Cynthia Ozick’s novel The Puttermesser Papers is a lovely, strange, and descriptive account of a woman apart. I loved Puttermesser and picked up Ozick’s more recent novel Heir to the Glimmering World with trepidation.

There was no need, because it is just as descriptive and lush but with a wider array of characters to examine. Ozick falls in the category of “college fiction” in my mind because she isn’t what I’d call summer beach reading, and I’ve never run into anyone who’s read her outside the context of school or literary criticism. But what’s wonderful about her style is that the bones of the plot are easy to put down and pick back up, while actually reading her prose for a minute or an hour is equally rewarding. Her words fill your mind up.

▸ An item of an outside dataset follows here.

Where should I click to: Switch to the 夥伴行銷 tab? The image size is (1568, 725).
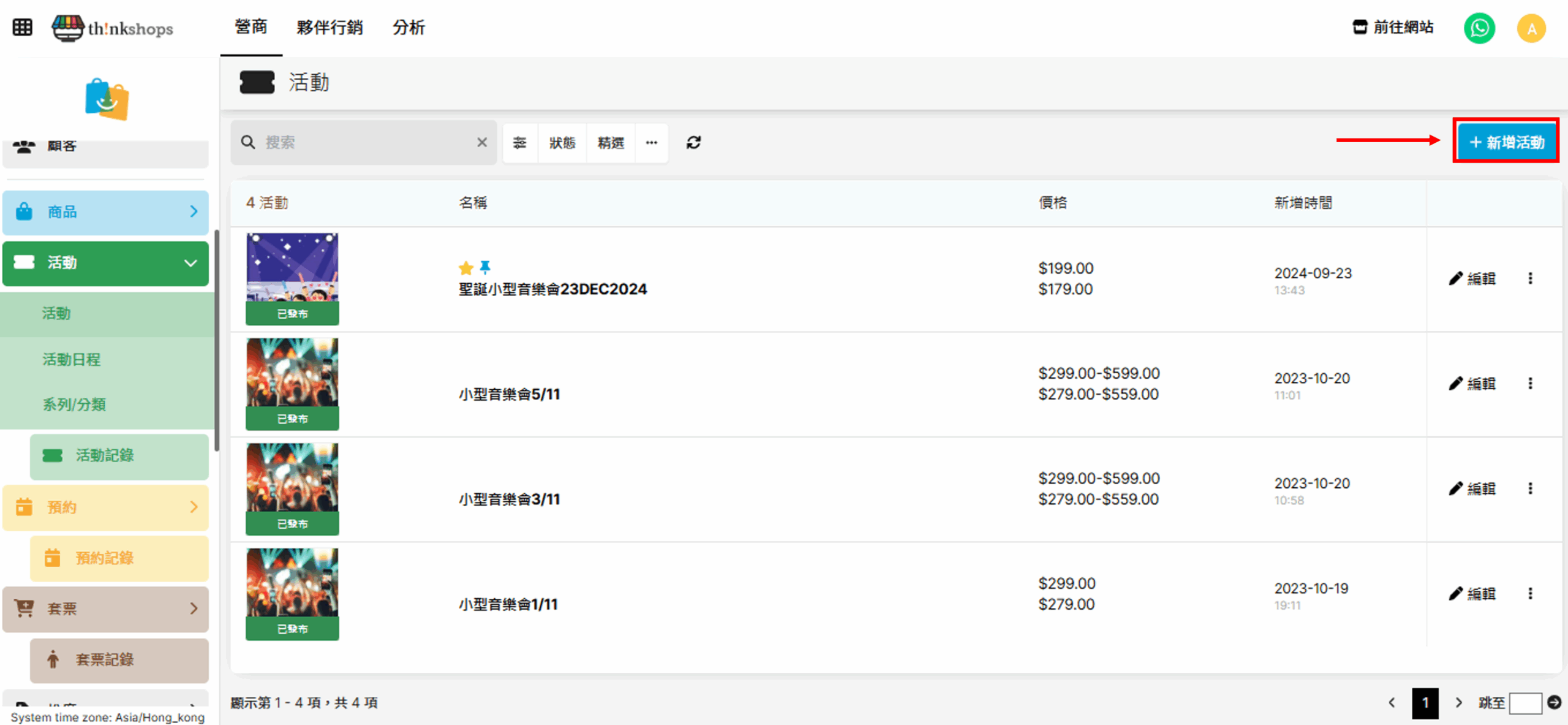[330, 28]
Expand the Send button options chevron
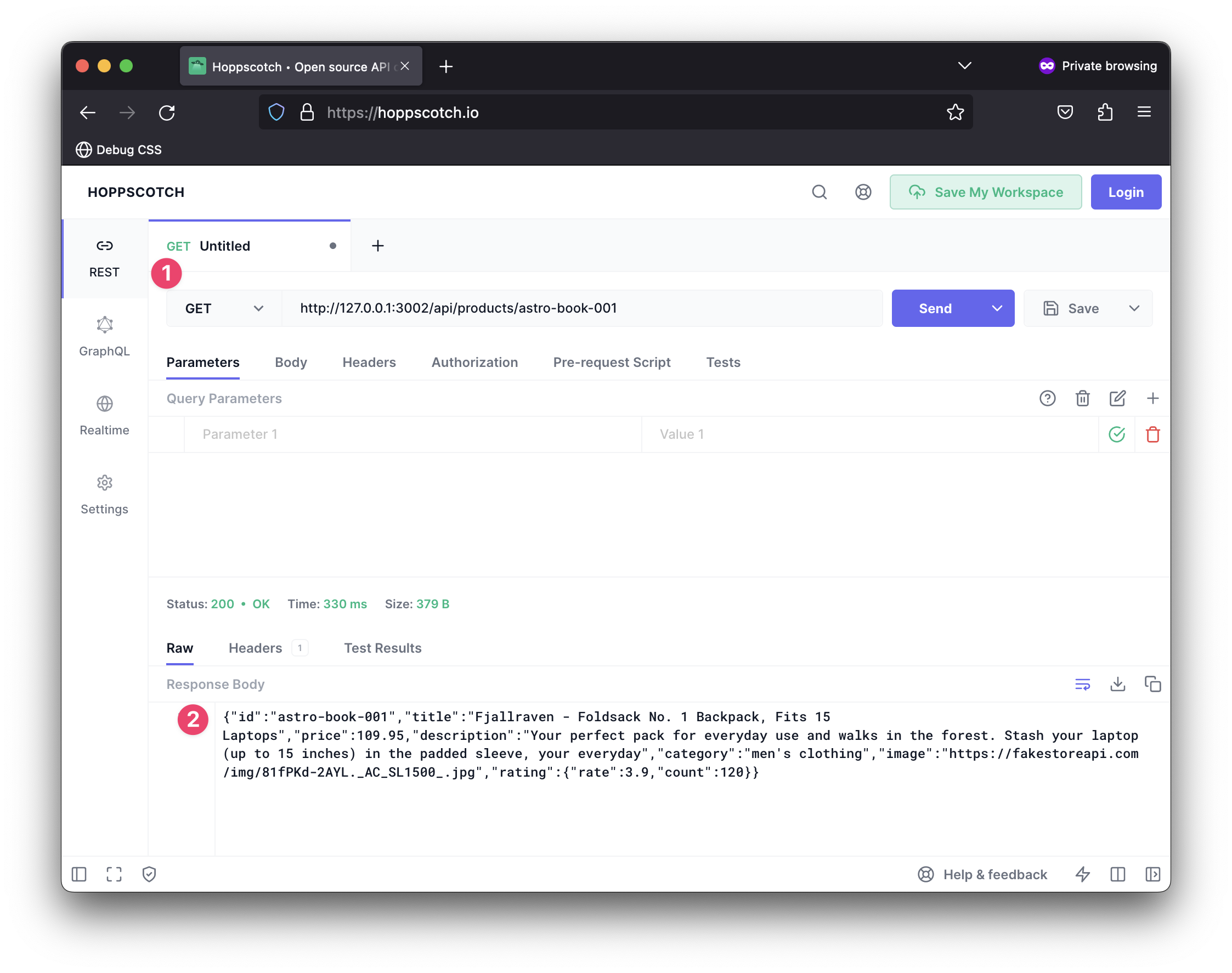The height and width of the screenshot is (973, 1232). coord(997,308)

The mentally ill matron of the German family, as described by the American nanny:

But I wondered still whether she was truly mad, or whether her madness had itself come into being on some scientific plan. World-upheaval had capsized and stupefied her. Then she must answer! Answer disorder with disorder, fracture with fracture; she must refuse and refuse. Once or twice, having refused, she recanted. She had refused her shoes — but now she wore them. She had refused the language of exile — but now she was in thrall to a narrative wherein mind was governance, and a nation was stable, and disorder and fracture were tamely domesticated. She did not protest the language of exile; she was immersed in it, captivated. True madness, I thought, does not reverse itself. True madness, I thought, does not reverse itself. True madness will not recant.